» Supplied records
......

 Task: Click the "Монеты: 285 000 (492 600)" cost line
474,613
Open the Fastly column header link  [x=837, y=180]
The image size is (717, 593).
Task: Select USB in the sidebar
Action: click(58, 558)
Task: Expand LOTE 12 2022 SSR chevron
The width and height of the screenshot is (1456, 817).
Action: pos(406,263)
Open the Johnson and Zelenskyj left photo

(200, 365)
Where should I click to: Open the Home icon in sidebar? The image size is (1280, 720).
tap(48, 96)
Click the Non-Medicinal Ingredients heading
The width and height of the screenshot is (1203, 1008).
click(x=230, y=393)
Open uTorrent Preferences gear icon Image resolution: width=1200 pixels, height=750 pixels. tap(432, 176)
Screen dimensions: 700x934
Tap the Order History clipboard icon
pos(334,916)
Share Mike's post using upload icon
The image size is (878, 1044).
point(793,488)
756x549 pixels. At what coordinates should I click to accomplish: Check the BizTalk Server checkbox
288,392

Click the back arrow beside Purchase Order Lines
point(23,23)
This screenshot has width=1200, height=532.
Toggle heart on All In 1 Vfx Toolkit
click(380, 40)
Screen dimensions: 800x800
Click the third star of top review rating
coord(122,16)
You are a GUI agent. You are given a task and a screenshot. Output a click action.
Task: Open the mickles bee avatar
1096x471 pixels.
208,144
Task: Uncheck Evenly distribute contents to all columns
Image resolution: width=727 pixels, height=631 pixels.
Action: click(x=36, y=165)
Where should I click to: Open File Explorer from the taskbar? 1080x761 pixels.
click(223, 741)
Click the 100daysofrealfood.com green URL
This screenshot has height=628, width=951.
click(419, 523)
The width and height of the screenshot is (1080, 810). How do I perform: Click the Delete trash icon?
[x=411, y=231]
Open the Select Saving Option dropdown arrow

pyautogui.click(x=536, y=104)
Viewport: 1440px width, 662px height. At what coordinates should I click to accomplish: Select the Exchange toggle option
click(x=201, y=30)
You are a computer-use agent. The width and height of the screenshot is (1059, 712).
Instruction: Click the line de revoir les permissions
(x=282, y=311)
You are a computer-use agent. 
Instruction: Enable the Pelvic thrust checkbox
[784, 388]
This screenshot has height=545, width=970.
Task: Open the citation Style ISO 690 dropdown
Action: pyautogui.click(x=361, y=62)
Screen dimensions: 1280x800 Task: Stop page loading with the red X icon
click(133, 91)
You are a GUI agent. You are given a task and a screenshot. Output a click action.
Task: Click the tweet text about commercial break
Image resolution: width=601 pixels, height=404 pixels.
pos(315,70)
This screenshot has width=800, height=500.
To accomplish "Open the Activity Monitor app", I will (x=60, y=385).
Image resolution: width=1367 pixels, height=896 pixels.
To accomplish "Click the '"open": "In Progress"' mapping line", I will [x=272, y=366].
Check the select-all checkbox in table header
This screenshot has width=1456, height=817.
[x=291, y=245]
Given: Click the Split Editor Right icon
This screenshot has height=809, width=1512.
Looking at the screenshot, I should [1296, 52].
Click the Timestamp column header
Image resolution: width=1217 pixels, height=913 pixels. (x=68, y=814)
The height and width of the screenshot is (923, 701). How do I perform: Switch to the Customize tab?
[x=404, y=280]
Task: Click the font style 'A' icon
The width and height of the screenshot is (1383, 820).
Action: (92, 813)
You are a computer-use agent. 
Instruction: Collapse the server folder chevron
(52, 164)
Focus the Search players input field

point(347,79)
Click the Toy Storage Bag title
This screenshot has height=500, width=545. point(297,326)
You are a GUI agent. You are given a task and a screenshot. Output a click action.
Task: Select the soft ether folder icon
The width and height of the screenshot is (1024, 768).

......

» How to complete this task
Return every entry verbatim.

» Result of this exercise
 Task: Click the "Монеты: 285 000 (492 600)" cost line
474,613
Open the Fastly column header link  [x=837, y=180]
The image size is (717, 593).
Task: Select USB in the sidebar
Action: click(58, 558)
Task: Expand LOTE 12 2022 SSR chevron
The width and height of the screenshot is (1456, 817).
Action: pos(406,263)
Open the Johnson and Zelenskyj left photo

(200, 365)
Where should I click to: Open the Home icon in sidebar? The image size is (1280, 720).
tap(48, 96)
Click the Non-Medicinal Ingredients heading
The width and height of the screenshot is (1203, 1008).
click(x=230, y=393)
Open uTorrent Preferences gear icon Image resolution: width=1200 pixels, height=750 pixels. tap(432, 176)
Screen dimensions: 700x934
Tap the Order History clipboard icon
pos(334,916)
Share Mike's post using upload icon
The image size is (878, 1044).
point(793,488)
756x549 pixels. At what coordinates should I click to accomplish: Check the BizTalk Server checkbox
288,392

Click the back arrow beside Purchase Order Lines
point(23,23)
This screenshot has width=1200, height=532.
Toggle heart on All In 1 Vfx Toolkit
click(380, 40)
Screen dimensions: 800x800
Click the third star of top review rating
coord(122,16)
You are a GUI agent. You are given a task and a screenshot. Output a click action.
Task: Open the mickles bee avatar
1096x471 pixels.
208,144
Task: Uncheck Evenly distribute contents to all columns
Image resolution: width=727 pixels, height=631 pixels.
Action: click(x=36, y=165)
Where should I click to: Open File Explorer from the taskbar? 1080x761 pixels.
click(223, 741)
Click the 100daysofrealfood.com green URL
This screenshot has height=628, width=951.
click(419, 523)
The width and height of the screenshot is (1080, 810). How do I perform: Click the Delete trash icon?
[x=411, y=231]
Open the Select Saving Option dropdown arrow

pyautogui.click(x=536, y=104)
Viewport: 1440px width, 662px height. At what coordinates should I click to accomplish: Select the Exchange toggle option
click(x=201, y=30)
You are a computer-use agent. The width and height of the screenshot is (1059, 712).
Instruction: Click the line de revoir les permissions
(x=282, y=311)
You are a computer-use agent. 
Instruction: Enable the Pelvic thrust checkbox
[784, 388]
This screenshot has height=545, width=970.
Task: Open the citation Style ISO 690 dropdown
Action: pyautogui.click(x=361, y=62)
Screen dimensions: 1280x800 Task: Stop page loading with the red X icon
click(133, 91)
You are a GUI agent. You are given a task and a screenshot. Output a click action.
Task: Click the tweet text about commercial break
Image resolution: width=601 pixels, height=404 pixels.
pos(315,70)
This screenshot has width=800, height=500.
To accomplish "Open the Activity Monitor app", I will (x=60, y=385).
Image resolution: width=1367 pixels, height=896 pixels.
To accomplish "Click the '"open": "In Progress"' mapping line", I will [x=272, y=366].
Check the select-all checkbox in table header
This screenshot has width=1456, height=817.
[x=291, y=245]
Given: Click the Split Editor Right icon
This screenshot has height=809, width=1512.
Looking at the screenshot, I should [1296, 52].
Click the Timestamp column header
Image resolution: width=1217 pixels, height=913 pixels. (x=68, y=814)
The height and width of the screenshot is (923, 701). How do I perform: Switch to the Customize tab?
[x=404, y=280]
Task: Click the font style 'A' icon
The width and height of the screenshot is (1383, 820).
Action: (92, 813)
You are a computer-use agent. 
Instruction: Collapse the server folder chevron
(52, 164)
Focus the Search players input field

point(347,79)
Click the Toy Storage Bag title
This screenshot has height=500, width=545. point(297,326)
You are a GUI agent. You are given a task and a screenshot. Output a click action.
Task: Select the soft ether folder icon
The width and height of the screenshot is (1024, 768).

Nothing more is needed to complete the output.